Dave Hyde: Big-Game Bob and Big-Moment Matthew meet Playoff Jimmy Butler

You stitch together a playoff run with this and that, with strong fabric and different threads, with Josh Mahura making two under-the-radar plays Saturday night, Aleksander Barkov making what Wayne Gretzky called one of the great playoff moves and the Florida Panthers winning their third straight playoff game in overtime.

It was back-to-back overtime winners for Matthew Tkachuk in this Eastern Conference finals followed by back-to-back similar celebrations.

“Let’s go, let’s go!” Tkachuk immediately said, heading right for the exit after Game 2 and motioning with a gloved hand for his Panthers teammates to follow him off the ice, just like he did after Game 1.

At the other end of the ice, alone for a moment until some teammates reached him, goalie Sergei Bobrovsky rose his arms into the air. They soon mobbed him, celebrating with him – maybe just celebrating him at this point.

Tkachuk and Bobrovsky aren’t this and that components of the Panthers’ surprise playoff run. They are the this and that. They’re the center of the story. Tkachuk is starring at one end of the ice like Bobrovsky is at the other end.

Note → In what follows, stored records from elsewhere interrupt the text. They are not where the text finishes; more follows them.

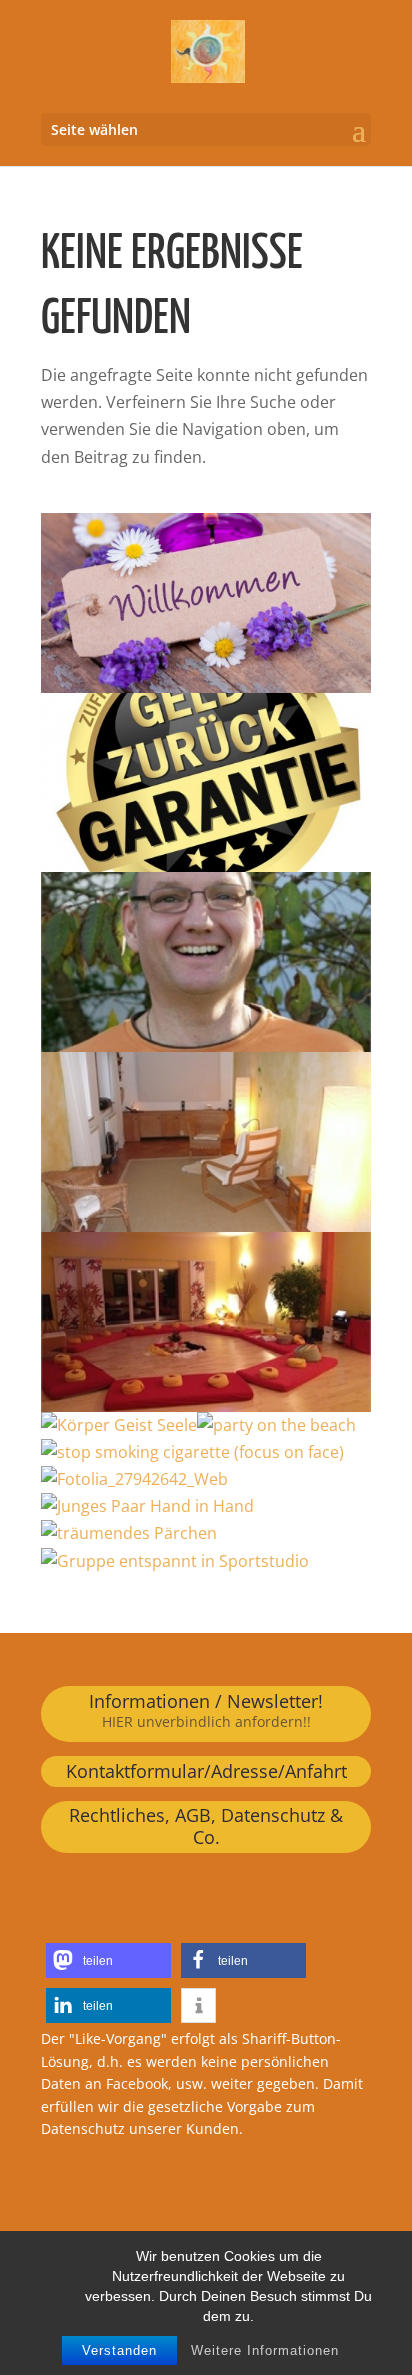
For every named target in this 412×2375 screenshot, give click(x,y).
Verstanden (119, 2350)
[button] (108, 1960)
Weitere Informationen (265, 2350)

The TNT studio debate after Game 2 was who’s the front-runner for the Conn Smythe Trophy given to the MVP of the playoffs, Bobrovsky or Tkachuk. Take your pick. Yin or yang. Chocolate or vanilla. Mr. Defense and Mr. Offense. Neither is the wrong pick.

A minute before Tkachuk’s latest game-winner Saturday, Bobrovsky made a save on Carolina’s Jordan Staal, his 37th of the night, to keep the game going. It was his 100th save in 103 shots against the two games against Carolina. He’s played more than 200 minutes – the equivalent of three-and-a-third games – in those wins.

Carolina frames the Panthers’ 2-0 start this best-of-seven series just like Toronto did.

“We haven’t found a way to score,” Carolina coach Rod Brind’Amour said with a tired tone Saturday night. “I mean, that’s just it.”

Big-Game Bob and Big-Moment Matthew are to the Panthers’ surprise playoff run what Playoff Jimmy Butler is to the Miami Heat. Bobrovsky is one side of it, the cucumber-cool spirit, the every-night star you need in goal for a hockey run in the spring and keeps saying on a loop, “I’m happy to be here.”

Tkachuk is the opposite in every way. He’s fire. He brings an emotional edge that’s changed this team in every necessary way. He took on the Boston team in a fight. He’s broken the franchise record for points in a playoffs (18 and counting). He’s been everything general manager Bill Zito hoped in making a headlined trade for him last offseason.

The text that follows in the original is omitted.